From a theory of local processes in aquatic ecosystems to a theory at the ecosystem scale

In aquatic ecology, a deterministic theory has been developed of the complex physical, chemical and biological processes at the scale of limnological measurements (i.e. 10−2–102 m, 10−3–102 days). The theory results from non-linear thermodynamics of irreversible processes by introducing biological state characteristics and processes into the balances of mass, energy, momentum and entropy. Additional principles are assumed to govern the biological phenomena at this scale. Basic hypotheses and some of the conclusions are discussed by the present paper, since this ‘local theory’ offers the basis for the derivation of theoretical tools characterizing the ‘ecosystem scale’ (⩾ 100 m, > 10 days). Looking for key variables and organizational principles at the ecosystem scale, local quantities (e.g. energy, entropy production, etc.) are integrated over the ecosystem during a finite time interval in order to aggregate the physical, chemical, and biological processes observed below the ecosystem level.
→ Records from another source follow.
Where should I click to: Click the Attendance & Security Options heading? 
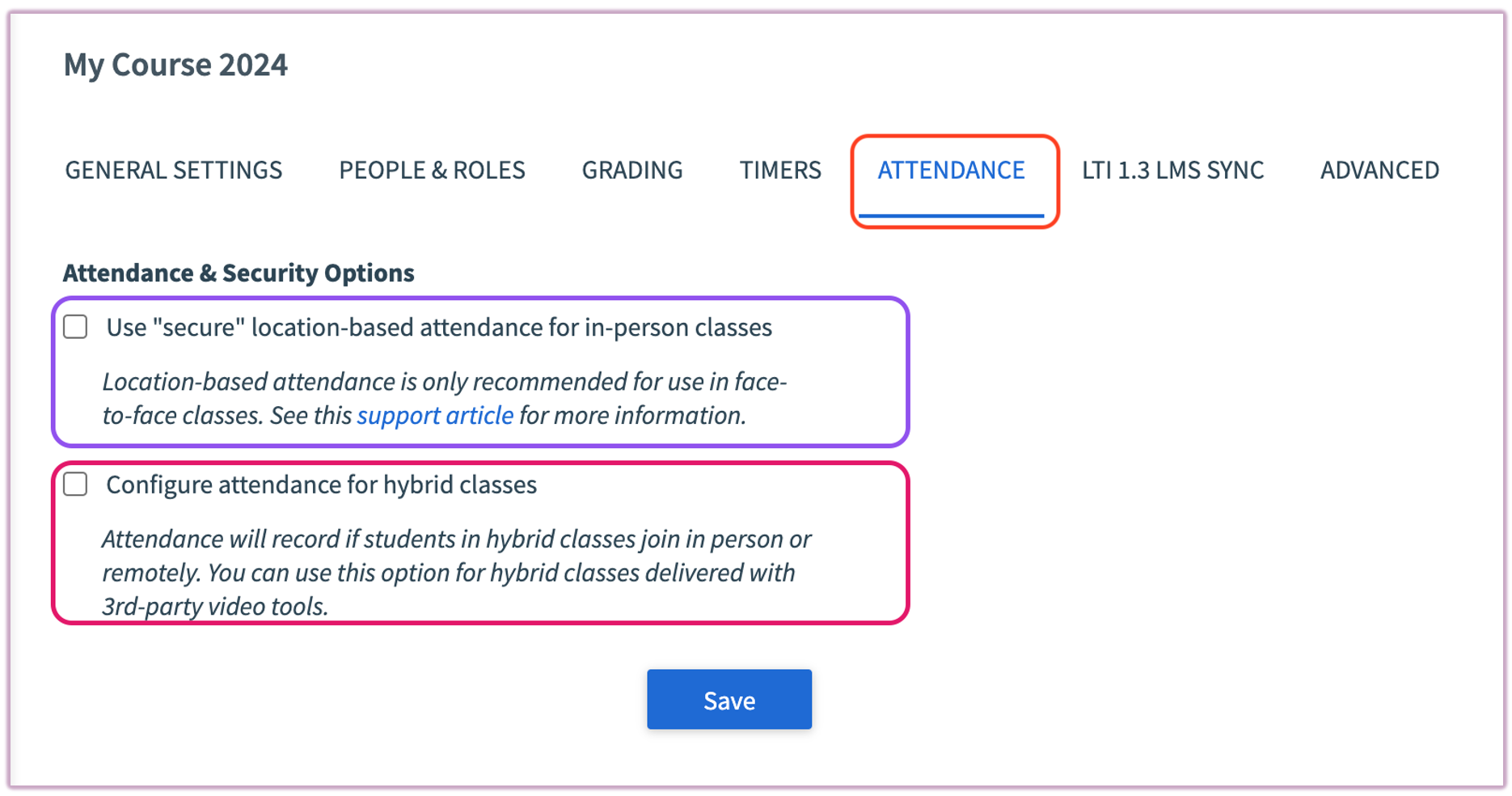[x=239, y=273]
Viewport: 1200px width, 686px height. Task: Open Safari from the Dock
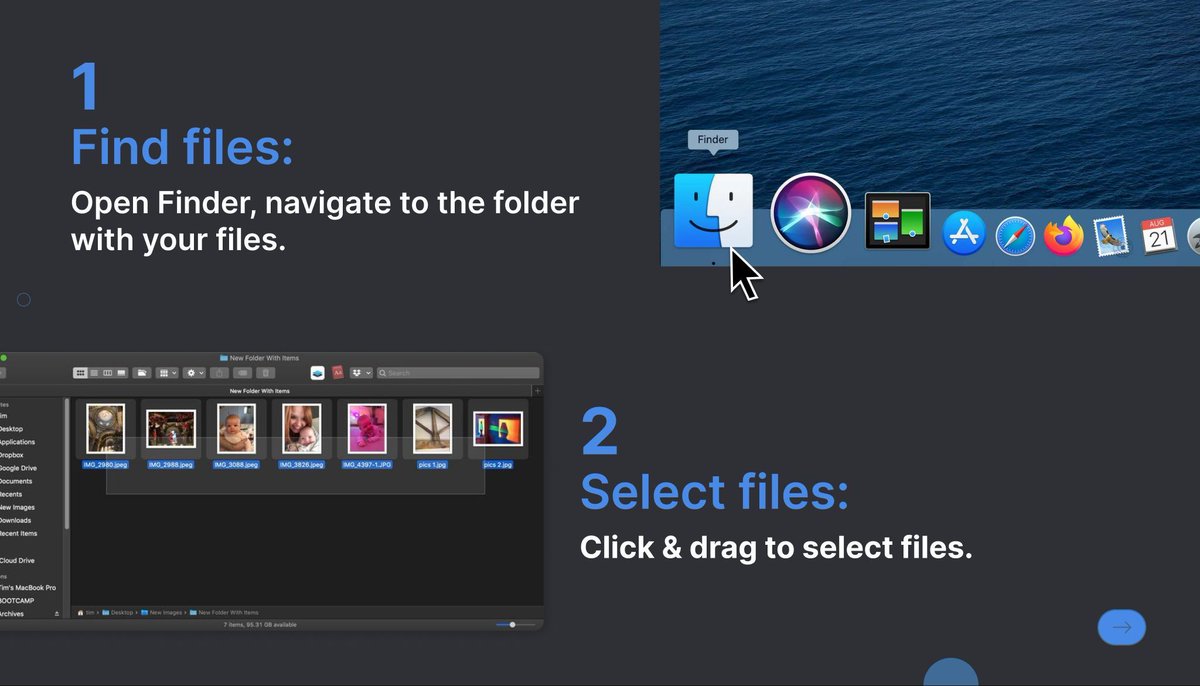1013,234
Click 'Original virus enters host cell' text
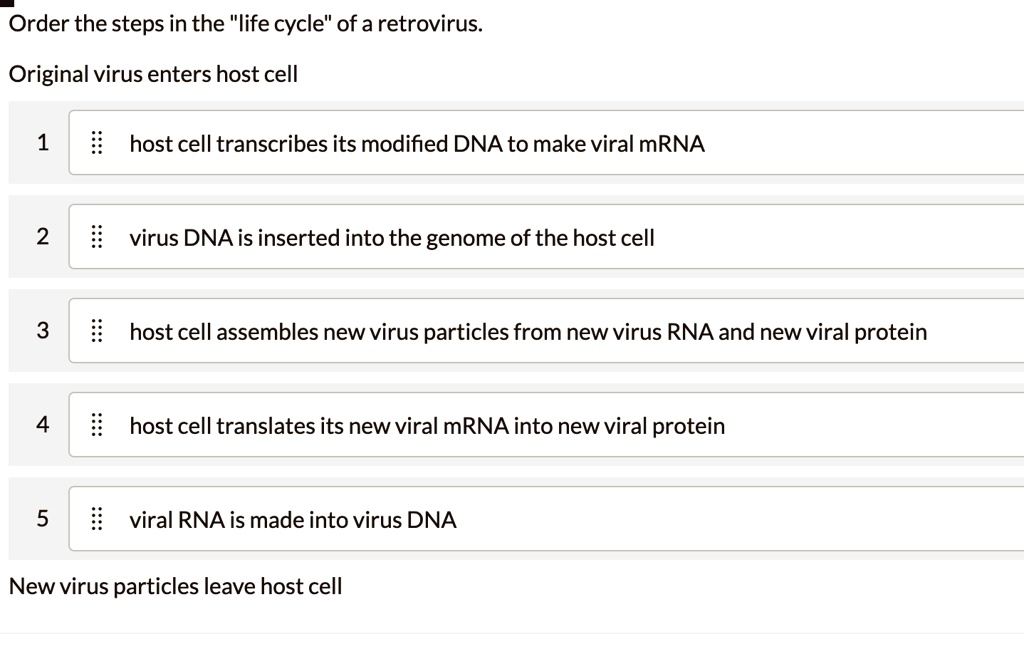 153,74
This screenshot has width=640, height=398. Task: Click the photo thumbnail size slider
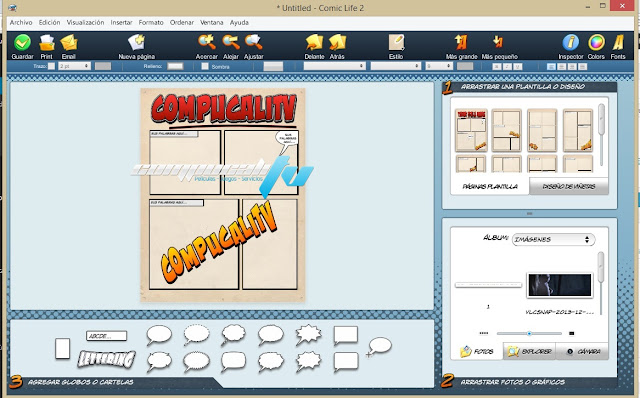529,334
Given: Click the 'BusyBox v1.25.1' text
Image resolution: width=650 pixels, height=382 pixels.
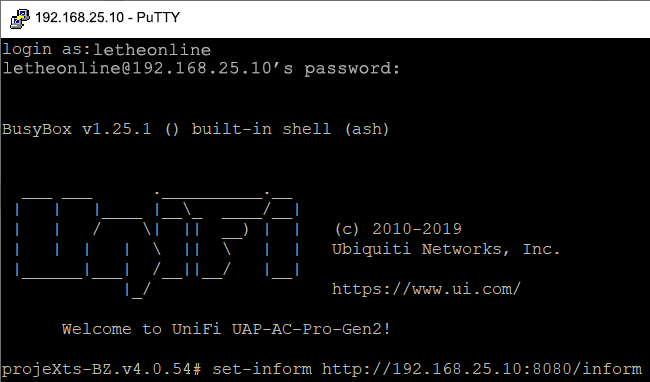Looking at the screenshot, I should [x=77, y=129].
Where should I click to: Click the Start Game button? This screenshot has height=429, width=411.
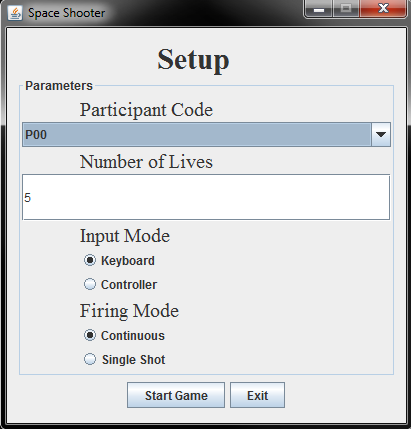point(176,395)
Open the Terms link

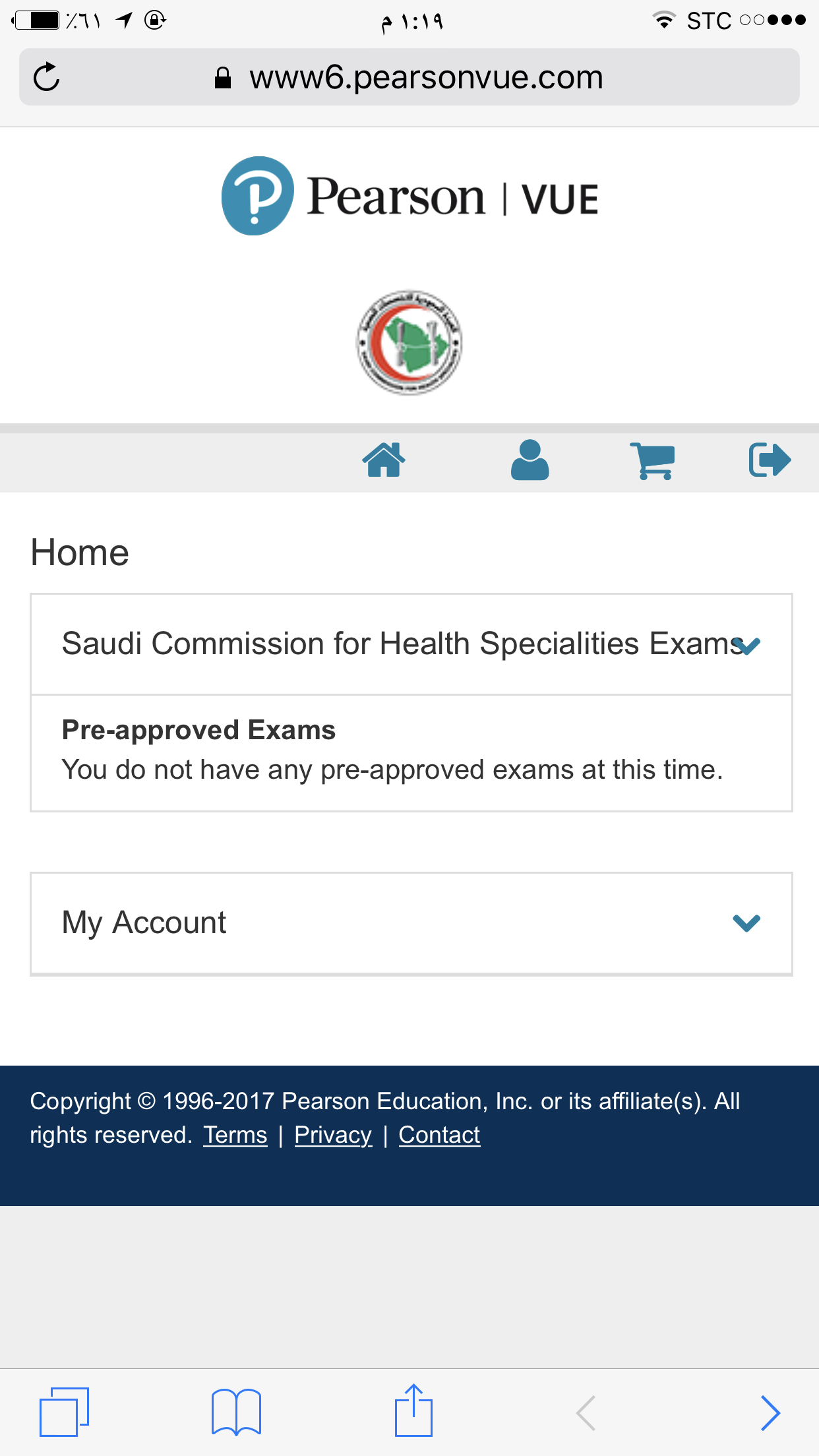click(x=235, y=1135)
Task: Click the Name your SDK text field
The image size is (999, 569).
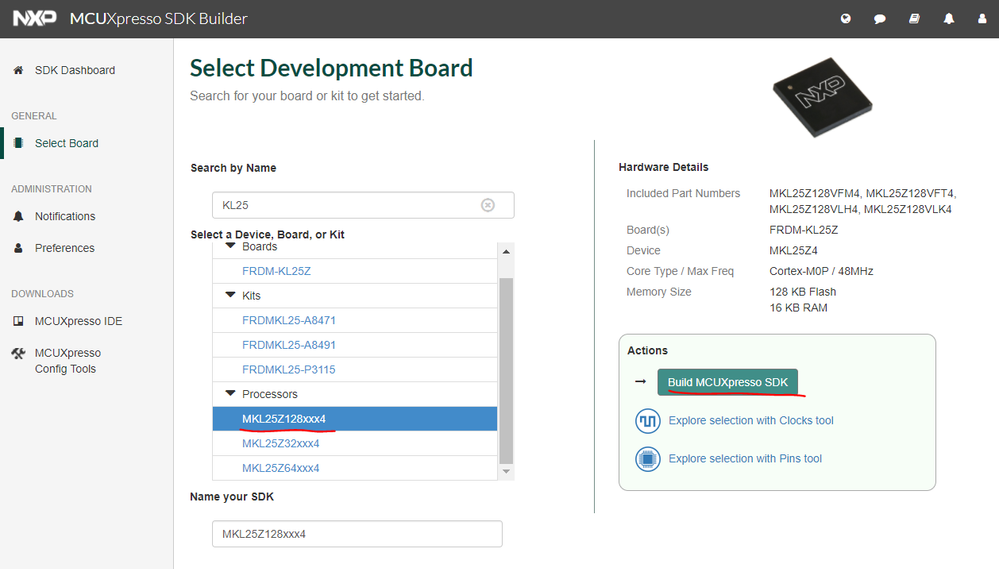Action: point(357,534)
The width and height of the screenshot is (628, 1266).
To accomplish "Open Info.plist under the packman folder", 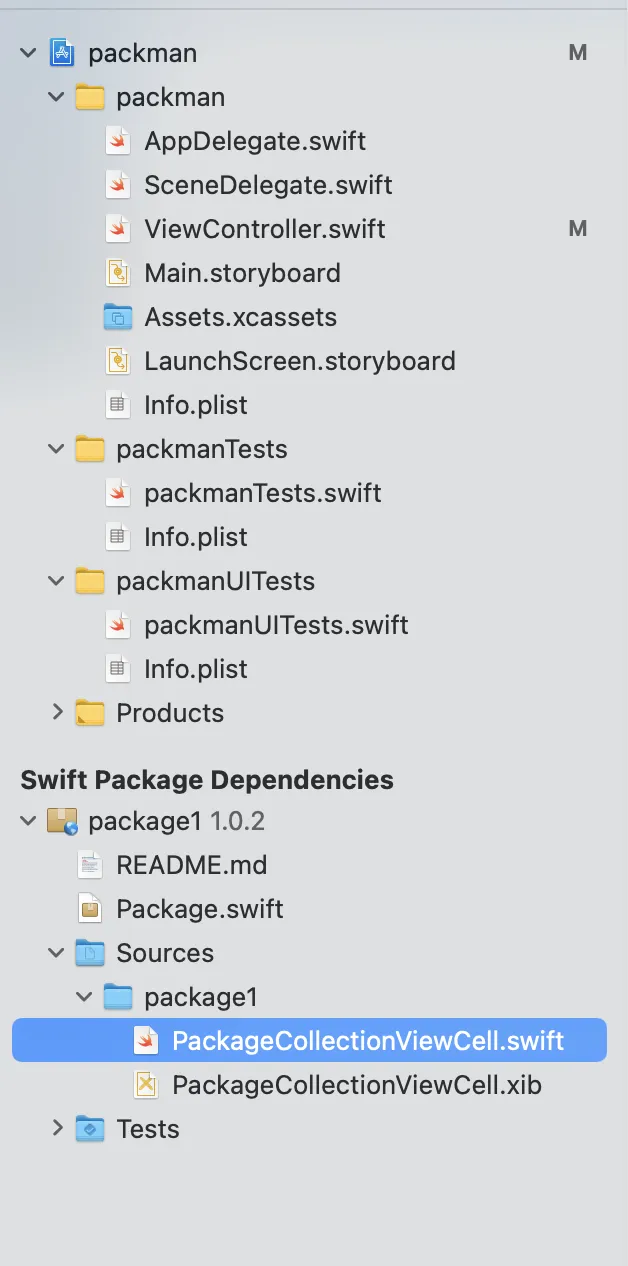I will click(195, 405).
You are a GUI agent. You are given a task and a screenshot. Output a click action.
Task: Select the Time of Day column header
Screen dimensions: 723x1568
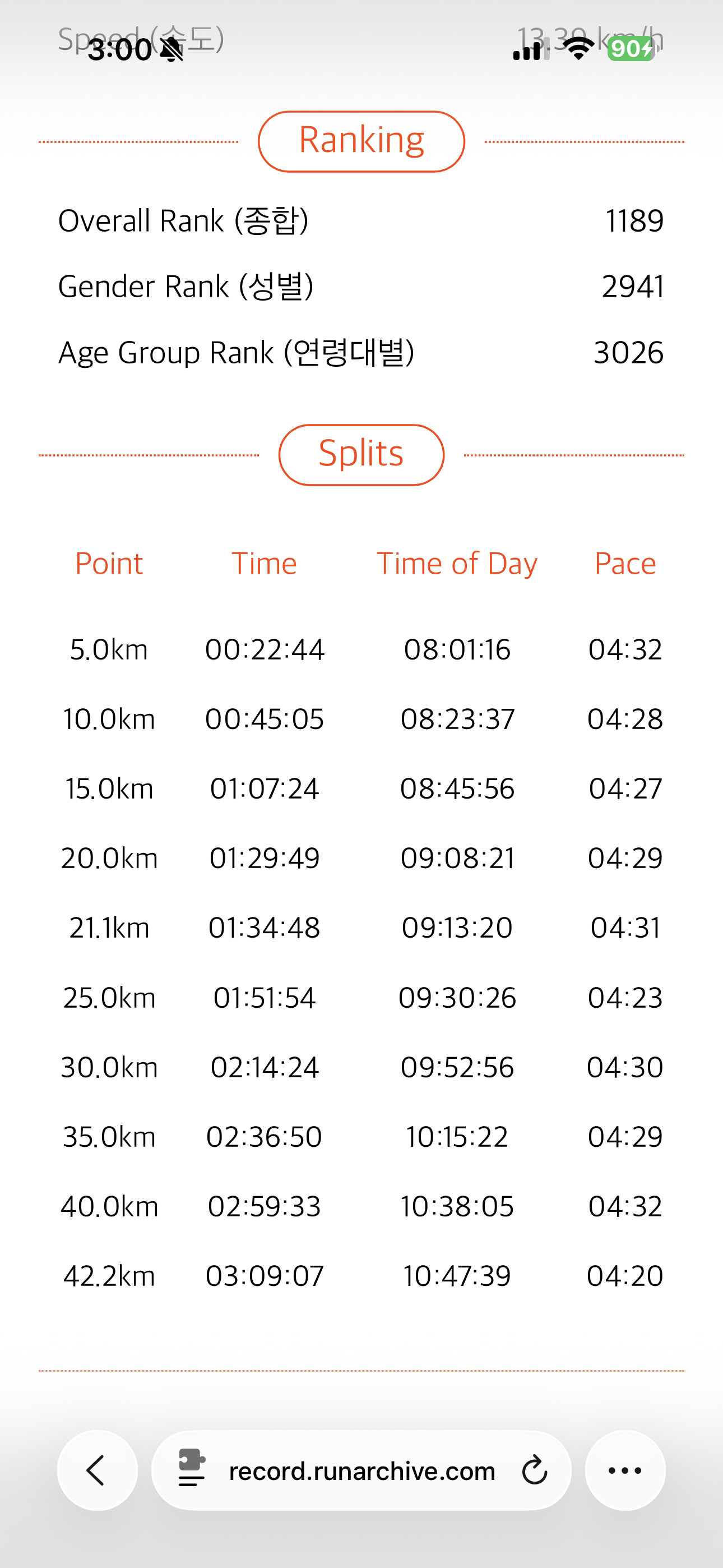click(457, 564)
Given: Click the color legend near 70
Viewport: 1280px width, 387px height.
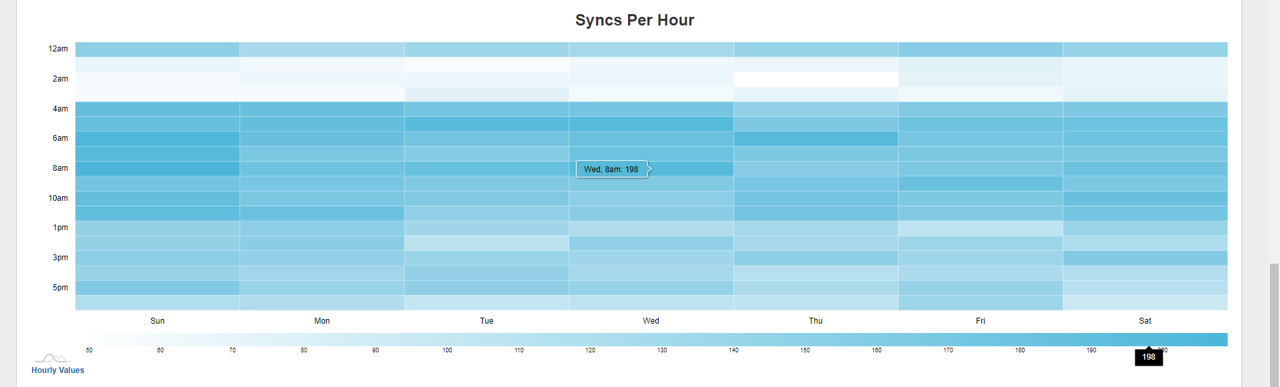Looking at the screenshot, I should click(233, 339).
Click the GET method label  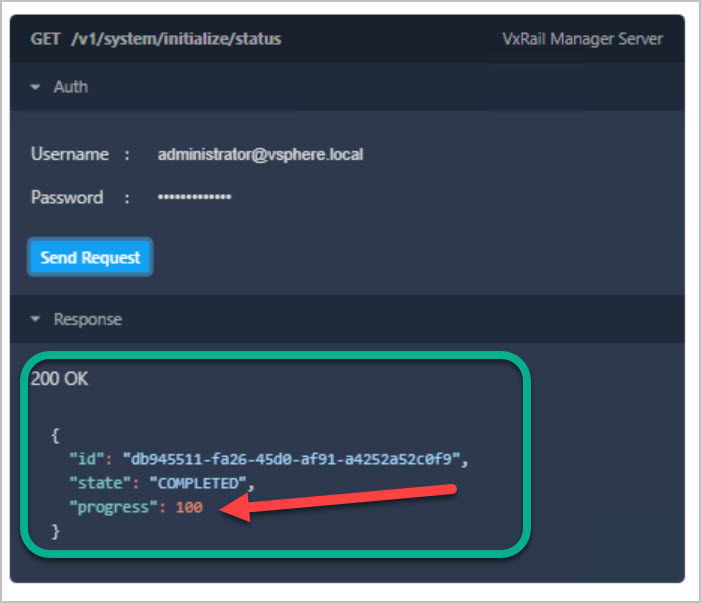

Dissipation of energy (or, more precisely, entropy production) and entropy export are considered to belong to the most important controlling factors of ecosystems. By mathematical methods used also in statistical thermodynamics, the most probable state of the ecosystem can be determined with regard to entropy export. Conclusions can be drawn about equations between key variables which may become the basis for aggregated ecosystem models.